• [WHAT IS REQUIRED]: The response must consist of the lines below from the one with "This screenshot has height=434, width=600." through the one with "Task: Click the yellow arrow on row D", exactly as they appear and with both ends kept.

• [RECORDED DATA]:
^^^^

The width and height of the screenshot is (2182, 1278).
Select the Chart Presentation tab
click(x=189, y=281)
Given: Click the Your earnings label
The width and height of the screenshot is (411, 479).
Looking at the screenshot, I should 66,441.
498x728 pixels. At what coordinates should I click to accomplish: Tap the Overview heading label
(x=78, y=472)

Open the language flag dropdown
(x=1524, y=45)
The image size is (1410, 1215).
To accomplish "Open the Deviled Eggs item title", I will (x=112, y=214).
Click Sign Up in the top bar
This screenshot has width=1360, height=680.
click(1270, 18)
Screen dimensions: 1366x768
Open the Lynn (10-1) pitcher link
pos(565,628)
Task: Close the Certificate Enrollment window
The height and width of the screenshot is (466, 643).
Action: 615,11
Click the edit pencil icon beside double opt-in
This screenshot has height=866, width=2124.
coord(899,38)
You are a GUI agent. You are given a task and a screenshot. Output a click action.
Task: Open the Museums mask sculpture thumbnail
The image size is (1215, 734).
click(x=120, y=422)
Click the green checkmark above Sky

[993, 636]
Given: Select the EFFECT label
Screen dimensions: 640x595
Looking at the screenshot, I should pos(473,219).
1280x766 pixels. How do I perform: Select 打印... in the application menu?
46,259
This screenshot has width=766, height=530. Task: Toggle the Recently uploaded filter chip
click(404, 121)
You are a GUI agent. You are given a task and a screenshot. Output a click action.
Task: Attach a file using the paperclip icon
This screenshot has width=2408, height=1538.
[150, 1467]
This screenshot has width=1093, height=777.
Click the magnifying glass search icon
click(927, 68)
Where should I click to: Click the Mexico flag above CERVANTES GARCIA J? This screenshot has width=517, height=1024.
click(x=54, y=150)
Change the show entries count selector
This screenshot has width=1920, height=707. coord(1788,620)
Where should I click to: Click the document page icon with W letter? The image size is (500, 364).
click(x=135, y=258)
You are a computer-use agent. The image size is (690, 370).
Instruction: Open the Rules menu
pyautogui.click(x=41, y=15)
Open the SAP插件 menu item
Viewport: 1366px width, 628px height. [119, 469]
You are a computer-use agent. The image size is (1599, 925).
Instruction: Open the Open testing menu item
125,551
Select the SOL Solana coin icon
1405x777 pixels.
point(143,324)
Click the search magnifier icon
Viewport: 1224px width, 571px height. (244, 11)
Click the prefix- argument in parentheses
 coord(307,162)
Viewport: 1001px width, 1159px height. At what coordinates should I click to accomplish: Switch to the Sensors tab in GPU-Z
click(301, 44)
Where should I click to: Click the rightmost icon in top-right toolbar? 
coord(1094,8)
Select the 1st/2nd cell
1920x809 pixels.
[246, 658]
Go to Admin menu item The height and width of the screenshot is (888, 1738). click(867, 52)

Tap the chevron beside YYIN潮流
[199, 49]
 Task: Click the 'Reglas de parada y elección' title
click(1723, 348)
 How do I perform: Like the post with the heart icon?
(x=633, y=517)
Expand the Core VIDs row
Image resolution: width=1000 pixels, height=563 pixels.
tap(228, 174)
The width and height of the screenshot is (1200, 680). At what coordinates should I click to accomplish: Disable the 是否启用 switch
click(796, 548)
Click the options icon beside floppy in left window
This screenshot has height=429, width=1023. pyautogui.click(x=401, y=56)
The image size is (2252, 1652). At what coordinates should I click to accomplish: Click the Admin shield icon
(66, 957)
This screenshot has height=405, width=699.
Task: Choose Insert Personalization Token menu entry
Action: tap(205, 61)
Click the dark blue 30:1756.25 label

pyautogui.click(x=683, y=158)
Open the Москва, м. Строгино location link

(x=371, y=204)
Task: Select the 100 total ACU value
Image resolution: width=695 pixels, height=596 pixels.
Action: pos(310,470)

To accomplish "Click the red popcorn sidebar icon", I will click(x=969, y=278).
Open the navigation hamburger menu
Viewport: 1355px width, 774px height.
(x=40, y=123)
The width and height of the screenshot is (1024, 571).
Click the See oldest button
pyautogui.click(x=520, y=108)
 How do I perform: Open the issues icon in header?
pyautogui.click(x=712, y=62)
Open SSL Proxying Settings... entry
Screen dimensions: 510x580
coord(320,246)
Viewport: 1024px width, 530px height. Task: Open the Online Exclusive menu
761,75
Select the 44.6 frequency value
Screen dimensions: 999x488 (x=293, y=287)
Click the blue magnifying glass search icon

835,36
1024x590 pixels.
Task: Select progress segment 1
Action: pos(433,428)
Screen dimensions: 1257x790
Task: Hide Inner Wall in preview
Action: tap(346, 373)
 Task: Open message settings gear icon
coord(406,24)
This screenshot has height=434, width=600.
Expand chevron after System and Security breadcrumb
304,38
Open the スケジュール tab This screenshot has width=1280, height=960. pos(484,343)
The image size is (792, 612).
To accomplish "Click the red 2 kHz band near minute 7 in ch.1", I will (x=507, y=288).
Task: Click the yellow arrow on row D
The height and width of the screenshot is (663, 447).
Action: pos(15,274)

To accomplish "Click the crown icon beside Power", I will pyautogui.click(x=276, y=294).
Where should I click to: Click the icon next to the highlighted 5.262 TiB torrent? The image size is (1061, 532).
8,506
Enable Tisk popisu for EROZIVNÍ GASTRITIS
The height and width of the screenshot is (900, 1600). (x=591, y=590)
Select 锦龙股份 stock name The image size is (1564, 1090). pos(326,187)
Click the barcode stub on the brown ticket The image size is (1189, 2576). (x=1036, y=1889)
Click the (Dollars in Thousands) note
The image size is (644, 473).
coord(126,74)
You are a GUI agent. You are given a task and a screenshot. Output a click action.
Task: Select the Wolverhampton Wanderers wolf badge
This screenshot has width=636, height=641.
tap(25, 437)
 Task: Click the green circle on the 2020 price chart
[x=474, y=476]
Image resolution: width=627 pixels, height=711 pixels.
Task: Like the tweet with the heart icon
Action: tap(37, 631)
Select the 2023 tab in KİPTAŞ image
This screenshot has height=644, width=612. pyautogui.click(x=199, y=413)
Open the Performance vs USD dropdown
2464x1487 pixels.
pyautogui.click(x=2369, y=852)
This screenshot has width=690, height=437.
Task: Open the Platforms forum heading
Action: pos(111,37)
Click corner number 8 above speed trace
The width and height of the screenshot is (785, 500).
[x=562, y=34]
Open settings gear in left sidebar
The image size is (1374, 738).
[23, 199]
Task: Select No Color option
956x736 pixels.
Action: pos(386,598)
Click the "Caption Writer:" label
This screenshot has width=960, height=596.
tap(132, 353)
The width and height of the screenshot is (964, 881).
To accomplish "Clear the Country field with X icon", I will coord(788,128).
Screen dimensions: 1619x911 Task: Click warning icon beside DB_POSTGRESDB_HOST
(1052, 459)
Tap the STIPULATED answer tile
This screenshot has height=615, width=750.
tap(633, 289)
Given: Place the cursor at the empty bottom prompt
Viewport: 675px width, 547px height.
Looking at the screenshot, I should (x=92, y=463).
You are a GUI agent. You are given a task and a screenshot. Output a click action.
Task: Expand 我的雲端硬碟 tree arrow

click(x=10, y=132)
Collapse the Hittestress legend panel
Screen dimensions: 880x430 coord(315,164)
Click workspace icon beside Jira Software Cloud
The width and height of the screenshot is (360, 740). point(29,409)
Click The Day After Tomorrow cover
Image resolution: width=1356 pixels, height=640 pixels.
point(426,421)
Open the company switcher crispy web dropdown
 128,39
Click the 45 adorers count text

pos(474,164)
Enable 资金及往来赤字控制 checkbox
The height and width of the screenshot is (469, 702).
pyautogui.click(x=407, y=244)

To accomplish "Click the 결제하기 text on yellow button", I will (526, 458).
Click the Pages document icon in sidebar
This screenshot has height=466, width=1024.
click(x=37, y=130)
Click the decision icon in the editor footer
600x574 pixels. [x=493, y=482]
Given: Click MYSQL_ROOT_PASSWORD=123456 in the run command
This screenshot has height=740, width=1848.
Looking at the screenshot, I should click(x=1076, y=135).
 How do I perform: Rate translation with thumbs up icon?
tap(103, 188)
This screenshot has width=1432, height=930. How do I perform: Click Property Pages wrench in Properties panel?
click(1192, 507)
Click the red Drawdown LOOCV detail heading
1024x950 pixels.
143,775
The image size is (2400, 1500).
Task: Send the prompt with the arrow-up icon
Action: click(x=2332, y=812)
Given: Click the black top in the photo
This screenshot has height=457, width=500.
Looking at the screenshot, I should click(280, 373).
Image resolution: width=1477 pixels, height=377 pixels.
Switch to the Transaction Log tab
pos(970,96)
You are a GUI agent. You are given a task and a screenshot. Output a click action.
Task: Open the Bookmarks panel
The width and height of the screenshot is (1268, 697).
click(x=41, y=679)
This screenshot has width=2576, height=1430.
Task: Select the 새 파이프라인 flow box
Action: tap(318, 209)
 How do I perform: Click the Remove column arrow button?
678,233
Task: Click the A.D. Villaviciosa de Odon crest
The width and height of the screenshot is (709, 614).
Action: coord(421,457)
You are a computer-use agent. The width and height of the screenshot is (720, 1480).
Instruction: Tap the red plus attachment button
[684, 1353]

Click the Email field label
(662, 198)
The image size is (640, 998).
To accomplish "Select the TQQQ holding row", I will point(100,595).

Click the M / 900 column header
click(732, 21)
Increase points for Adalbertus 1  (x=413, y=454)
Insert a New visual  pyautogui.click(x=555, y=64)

^^^^

• [WORKED SOLUTION]:
This screenshot has height=434, width=600.
Expand chevron after System and Security breadcrumb
304,38
Open the スケジュール tab This screenshot has width=1280, height=960. pos(484,343)
The image size is (792, 612).
To accomplish "Click the red 2 kHz band near minute 7 in ch.1", I will (x=507, y=288).
Task: Click the yellow arrow on row D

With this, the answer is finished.